Sílvio Santos: um virtuoso da entretenimento e da manipulação de expectativas

Daniel Solon, de Teresina (PI)

Da ditadura ao intervalo democrático burguês que vivemos, Hugo Silva animou gerações inteiras aos domingos.

Fui uma das crianças que adorava Hugo Silva e os produtos lançados por ele na indústria cultural. Incluindo os disquinhos de histórias infantis incrivelmente narradas pelo dono do SBT.

Sempre perto do poder, Hugo recebeu concessão pública para a criação da TVS (depois SBT), ainda no período ditatorial.

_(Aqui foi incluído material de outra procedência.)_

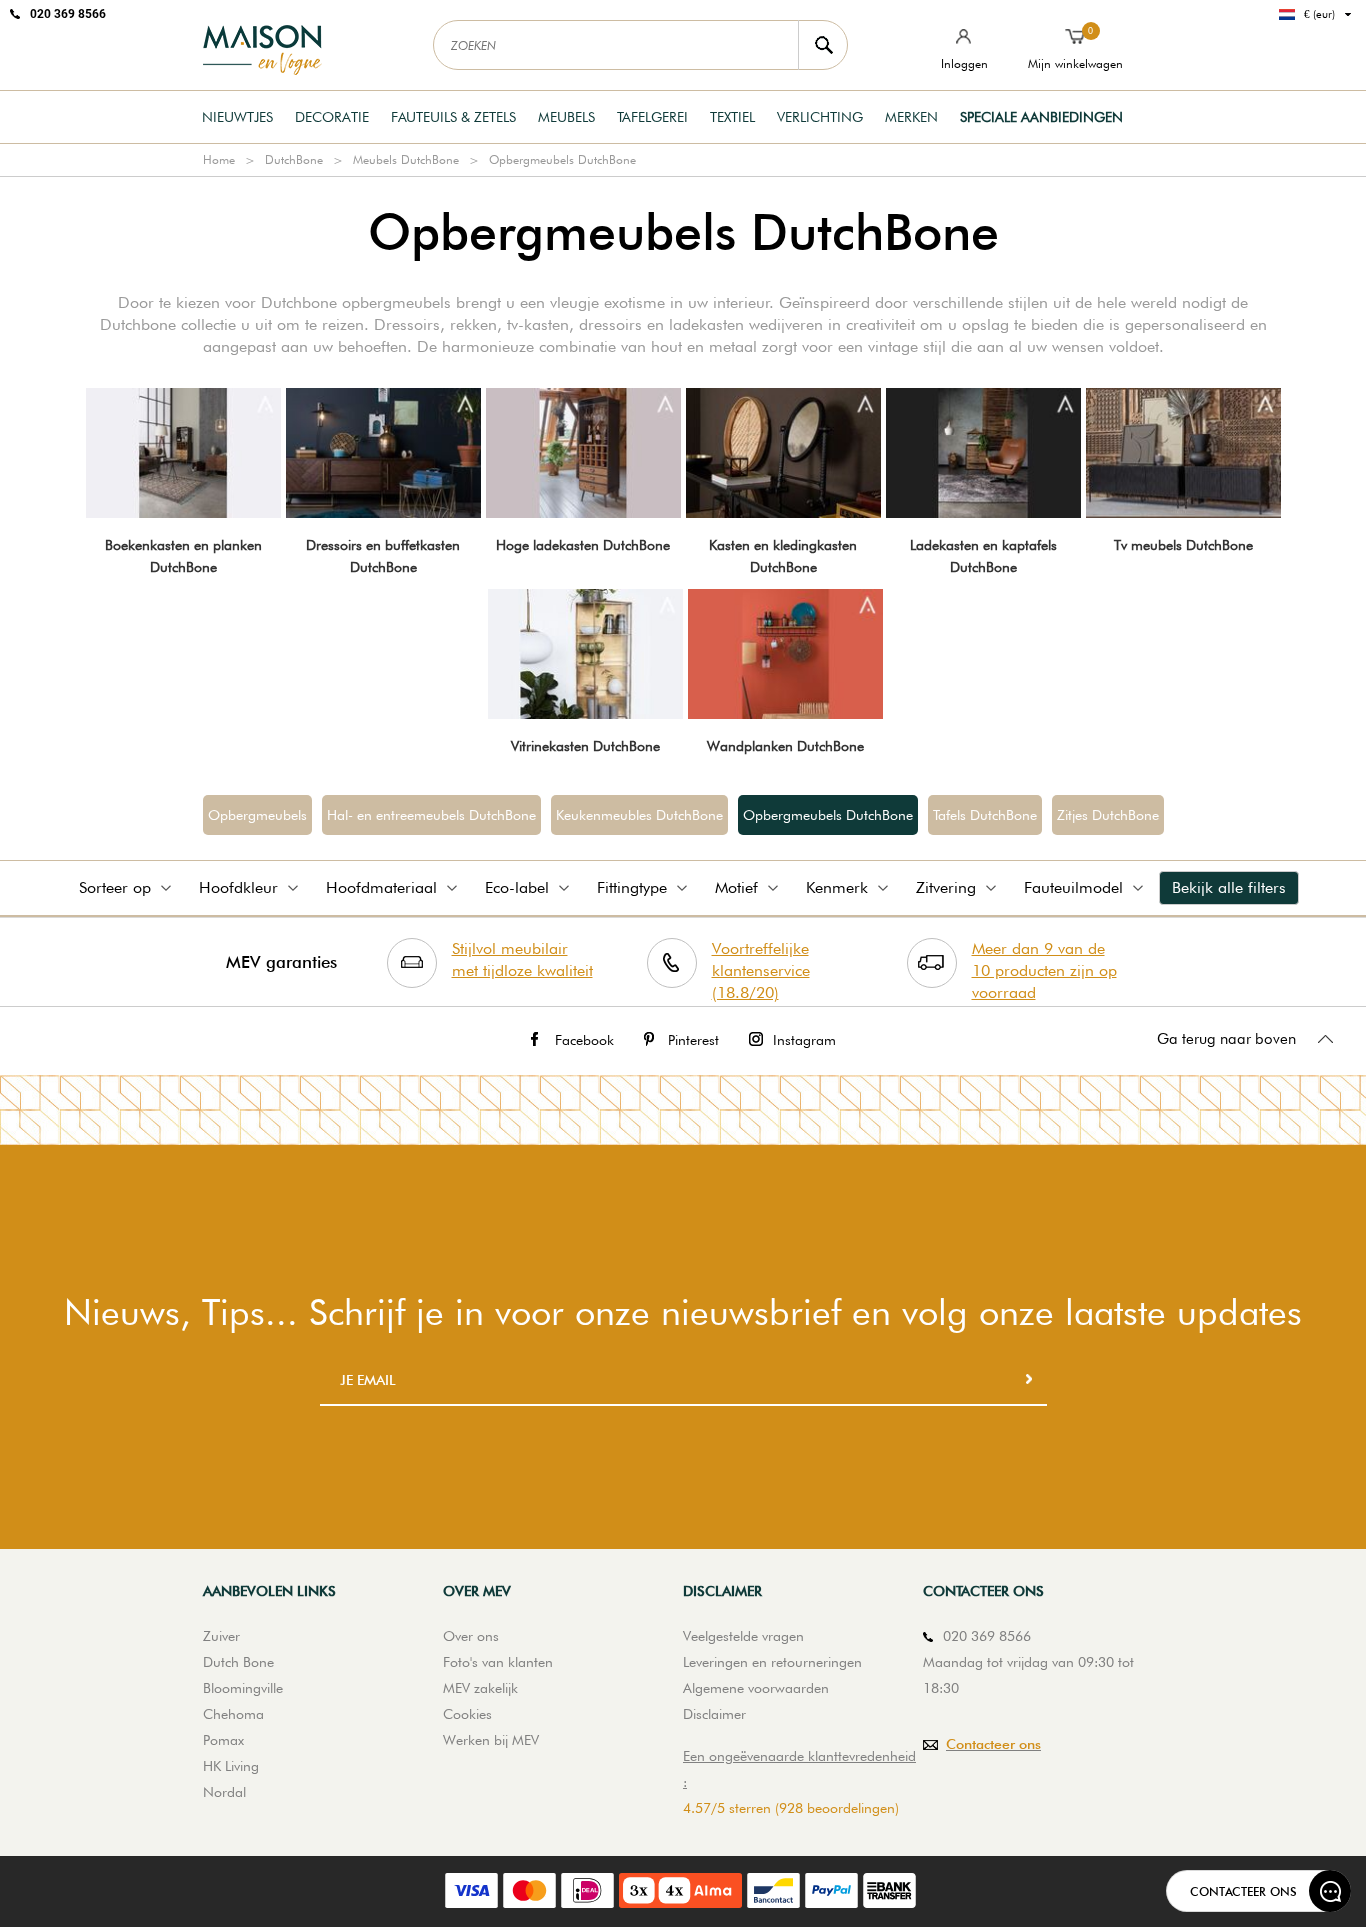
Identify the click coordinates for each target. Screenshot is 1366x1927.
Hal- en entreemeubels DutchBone (431, 815)
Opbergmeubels (257, 815)
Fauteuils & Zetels (453, 117)
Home (219, 159)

Ludicamente consumi o quadro “Semana do Presidente”, narrado por Lombardi. Era uma “pílula” semanal que fazia o culto à personalidade do ditador militar, e depois serviu de puxa-saquismo dos dirigentes civis até a era FHC. O SBT nunca deixou, no entanto, de receber generosíssimas parcelas publicitárias dos diferentes governantes que ocuparam o Palácio do Planalto.

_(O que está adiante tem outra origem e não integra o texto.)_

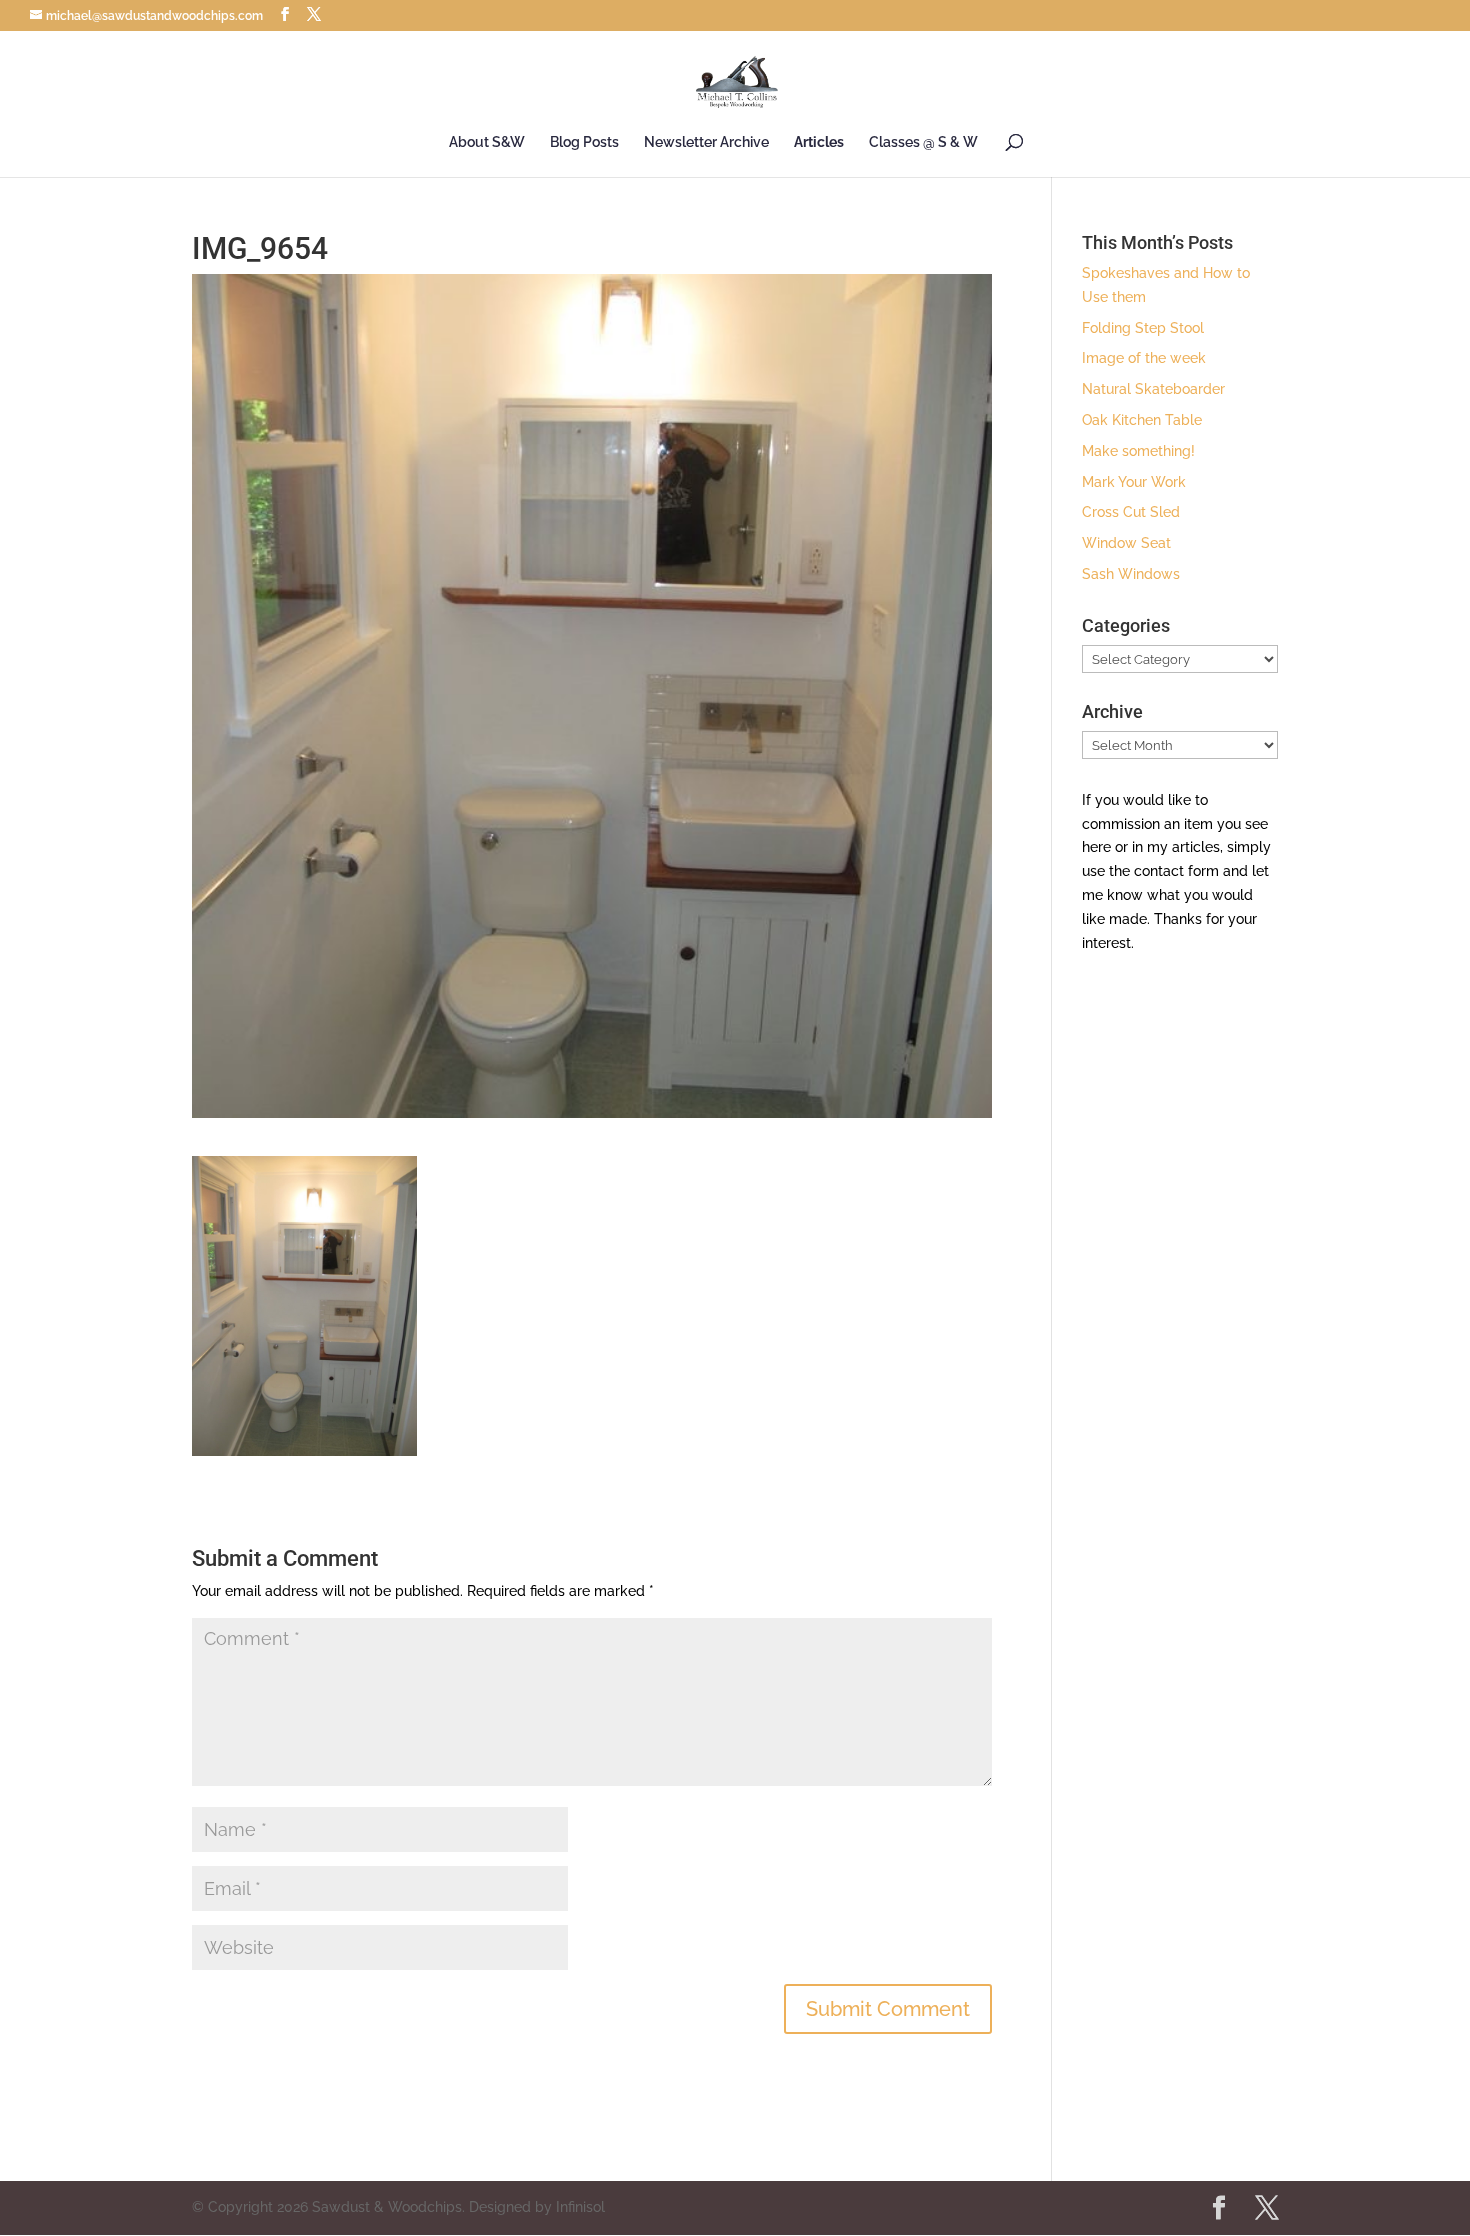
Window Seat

Durante o governo Bolsonaro, o SBT ensaiou um retorno ao quadro “Hora do Presidente”. Muitas verbas publicitárias estimularam a TV de Hugo a fazer a defesa do governo da extrema direita. O cargo de ministro das Comunicações dado a um genro, também. Além disso, o empresário demonstrava alinhamento com os preconceitos e opressões da época em que viveu e que ganharam mais peso na era bolsonarista.

Muitas foram as tiradas machistas, misóginas e até racistas que saíram da boca do Senor Abravanel nos últimos anos. Por isso, parcela importante da minha geração deixou de nutrir a simpatia que ele soube cultivar quando éramos crianças.

Hugo Silva morreu, mas a imagem que ele construiu será ressaltada a serviço do sistema capitalista por muitos anos. O capitalismo sempre precisará da ideologia do empreendedorismo, principalmente em tempos de crise. “Na crise se cresce”, aliás, foi o lema do SBT no auge da crise neoliberal no país que levou milhões ao desemprego em miséria.

Hugo sempre serviu ao capital, como qualquer outro dono de conglomerados de mídia. A diferença era que ele aparecia como produto de comunicação, como astro da própria TV. Com talento de comunicador, era um burguês que conquistou o coração de muitos milhões e que sabia ter retorno altíssimo jogando cédulas para uma plateia de pessoas pobres.

Hugo se foi. Não foi anjo nem demônio. Na luta de classes, não existe bem contra o mal. Em nossa sociedade, existem a burguesia e a classe trabalhadora, com interesses inconciliáveis. Hugo construiu a imagem de um burguês com simplicidade, como se fosse um amigo dos setores mais pobres da sociedade. Dessa forma, apresentado como um “bom patrão”, também serviu à ideologia de conciliação de classes.

Casos isolados de pessoas que tiveram grande ascensão social como Hugo Silva são muito úteis para gerar ilusões em nossa sociedade: “Ele foi um pobre que chegou ao topo. Basta trabalhar e acreditar, que todo mundo chega lá”. E assim continuam abertas “as portas da esperança”, alimentando a fantasia do enriquecimento individual ou alguma ascensão social no capitalismo.